Jatsko wrote: ↑06 Jan 2022 15:31
That raises a question: since I don't know anything about how running a server like this works - when you say "you have to keep the browser window open", does that mean there's a browser window open on a constantly running computer somewhere all the time to keep the forum running, or is that just for adding results to the search index?
The way interactions on the web work, generally speaking, is that
- The client request a page from the server,
- The server runs code to produce the page,
- The server sends the page to the client.
Since the forum is ran entirely as a web server, everything the forum does has to be contained within that basic framework. It's simple enough in the case of, say, displaying the front page of the forum.
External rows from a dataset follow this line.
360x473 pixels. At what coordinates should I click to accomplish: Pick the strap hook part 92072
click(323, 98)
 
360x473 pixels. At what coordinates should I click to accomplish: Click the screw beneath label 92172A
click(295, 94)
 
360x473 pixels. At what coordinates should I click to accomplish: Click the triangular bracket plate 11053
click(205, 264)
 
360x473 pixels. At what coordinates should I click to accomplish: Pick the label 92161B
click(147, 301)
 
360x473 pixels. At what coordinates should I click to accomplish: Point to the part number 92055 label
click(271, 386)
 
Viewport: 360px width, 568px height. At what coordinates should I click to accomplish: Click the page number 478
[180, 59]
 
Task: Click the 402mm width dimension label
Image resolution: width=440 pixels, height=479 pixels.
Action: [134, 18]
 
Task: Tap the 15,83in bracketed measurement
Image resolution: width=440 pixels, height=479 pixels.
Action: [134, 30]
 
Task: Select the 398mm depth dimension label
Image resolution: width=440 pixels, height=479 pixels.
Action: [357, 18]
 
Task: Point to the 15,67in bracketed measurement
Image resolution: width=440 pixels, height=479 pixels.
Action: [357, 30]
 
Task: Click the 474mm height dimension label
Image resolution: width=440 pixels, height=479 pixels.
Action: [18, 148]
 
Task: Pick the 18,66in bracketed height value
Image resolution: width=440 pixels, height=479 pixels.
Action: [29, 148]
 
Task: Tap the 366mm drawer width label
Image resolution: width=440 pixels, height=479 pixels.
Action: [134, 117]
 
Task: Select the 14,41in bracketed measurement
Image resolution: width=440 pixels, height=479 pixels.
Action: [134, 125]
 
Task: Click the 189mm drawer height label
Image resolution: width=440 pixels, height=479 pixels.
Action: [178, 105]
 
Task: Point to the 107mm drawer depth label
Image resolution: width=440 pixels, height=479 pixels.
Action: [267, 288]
The client requests [
www.pastelland.net/forum] from the server, the server runs code (which in this case involves querying the database, which is a somewhat separate entity, for a list of forums, their number of posts, and so forth) to put together how the front page should look, and sends it back to the client.
For posting to the forums the logic is similar. When the user presses "submit", what actually (roughly) happens is the user requests a page containing their post, with the text of the post submitted as part of the request. The server then, in order to serve that page, adds the post to the database, then serves the last page of the thread the post is in. However, this is already a bit of a hack, because other things need to happen when a post is submitted, including adding it to the search index and sending out email notifications, neither of which have anything to do with displaying the submitted post to the poster. Nevertheless, those things are all done as part of the process to display the submitted post for the first time, because it's a webserver and it can only ever do things when responding to a browser requesting a page.
This reaches an extreme when it comes to rebuilding the search index, which is a long and time-consuming bulk operation. Ideally you would just press a button and it would keep running, but it can only do things as part of responding to requests for webpages, and if the client has to wait too long for a page the request will simply time out. The solution, therefore, is to have a page that, each time it's requested, the server rebuilds a tony bit of the search index as part of "putting together" the page. The page then contains a bit of code telling the browser to request the page again, causing the server to index some posts, and so forth repeatedly. Close the browser and there's no longer anything to keep requesting the page, meaning the indexing process stops.
This is obviously a total hack, but
as I understand it at the moment it's the sort of thing webservers need to to get around their limitations. Since I have full control of the server the forum runs on, I could install something which runs code outside of the "page request"->"page preparation"->"response" loop, but most forum admins don't have that sort of control - Mateusz probably did not, AK most certainly did not - meaning nothing in phpBB can be built expecting that to be available.
Meet the new boss, same as the old boss, if the old boss had been an octahedron, which they weren't.